Thursday, May 29, 2008


WASH POST Obama has not emphasized any signature domestic issue, or signaled that he would take his party in a specific direction on policy, as Bill Clinton did with his "New Democrat" proposals in 1992 that emphasized welfare reform or as George W. Bush did with his "compassionate conservatism" in 2000, when he called on Republicans to focus more on issues such as education. . .

Heather Higginbottom, who runs Obama's policy office at the campaign's Chicago headquarters, cited education as one area in which Obama offers ideas that are not traditionally Democratic, arguing that the problem is not all about schools or funding, but about parents who let their children watch too much television. She said his proposal to give teachers bonus pay if they receive special training or if their students score high on standardized tests is an idea that some liberal-leaning teachers unions oppose. And she said the campaign has brought "fresh thinking" on many issues, particularly on one of Obama's favorites: increased government transparency. . .

David Axelrod, Obama's top political adviser, said that the campaign will devote more staff members to policy (there are now seven) and that the senator's speeches will increasingly highlight his proposals. "The next six months is going to be about competing visions for this country," he said. "Obama is looking forward, and his policies will reflect that."

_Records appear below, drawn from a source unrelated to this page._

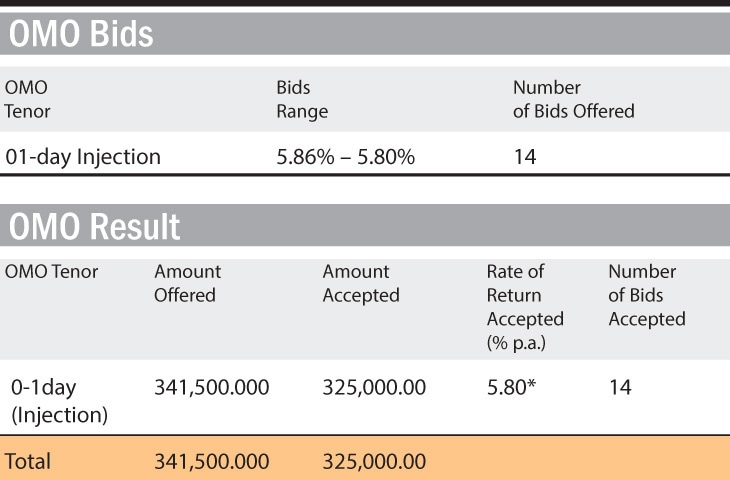
Task: Select the 0-1day (Injection) result row label
Action: click(59, 401)
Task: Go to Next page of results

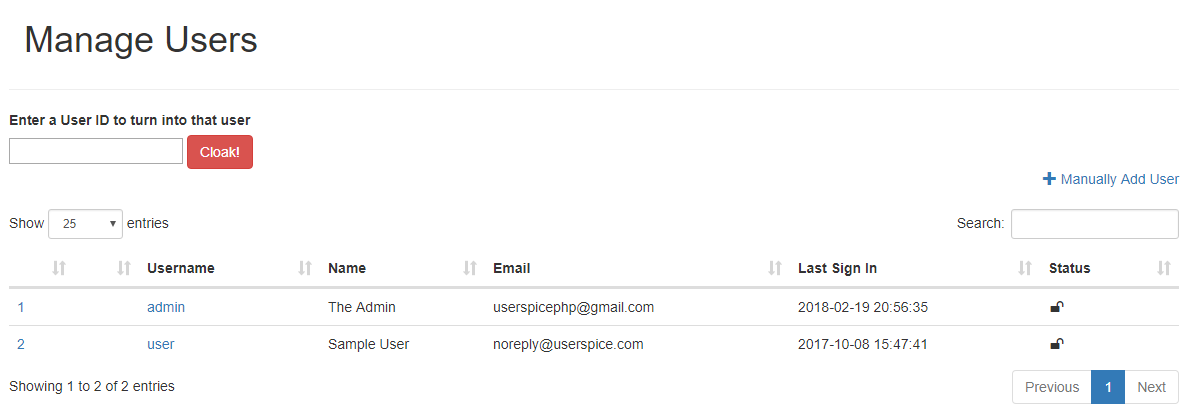Action: (1151, 387)
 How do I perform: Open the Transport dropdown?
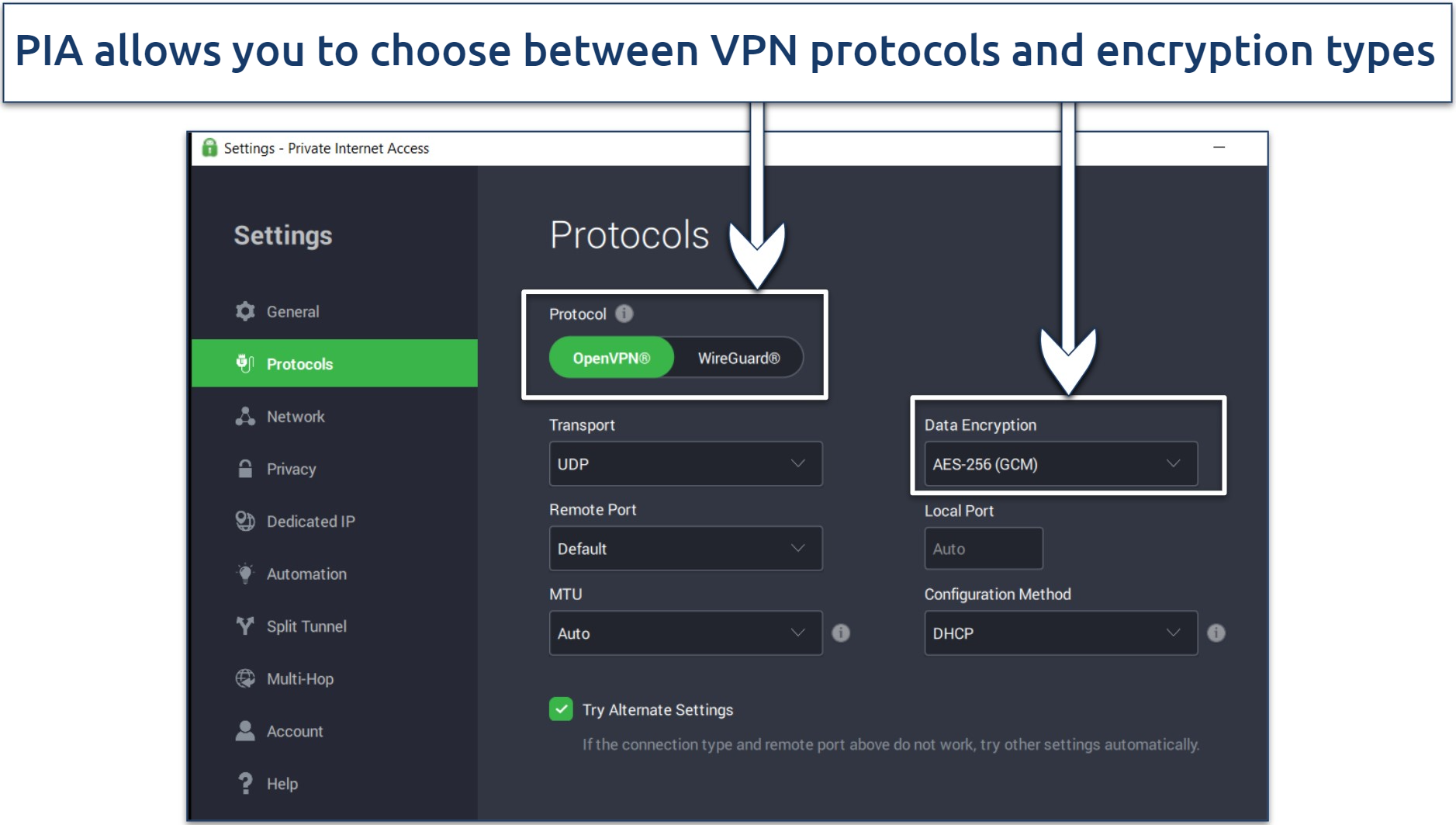pos(685,464)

Obama's domestic policy proposals, including expanding health care to all Americans and offering tax cuts for the middle class while raising taxes for those who make more than $250,000 a year, differ little from those that Clinton and other Democrats have proposed during the primaries. His ideas for solving the nation's housing crisis are similar to those of congressional Democrats, offering aid to people who cannot pay their mortgages and proposing a second economic stimulus package.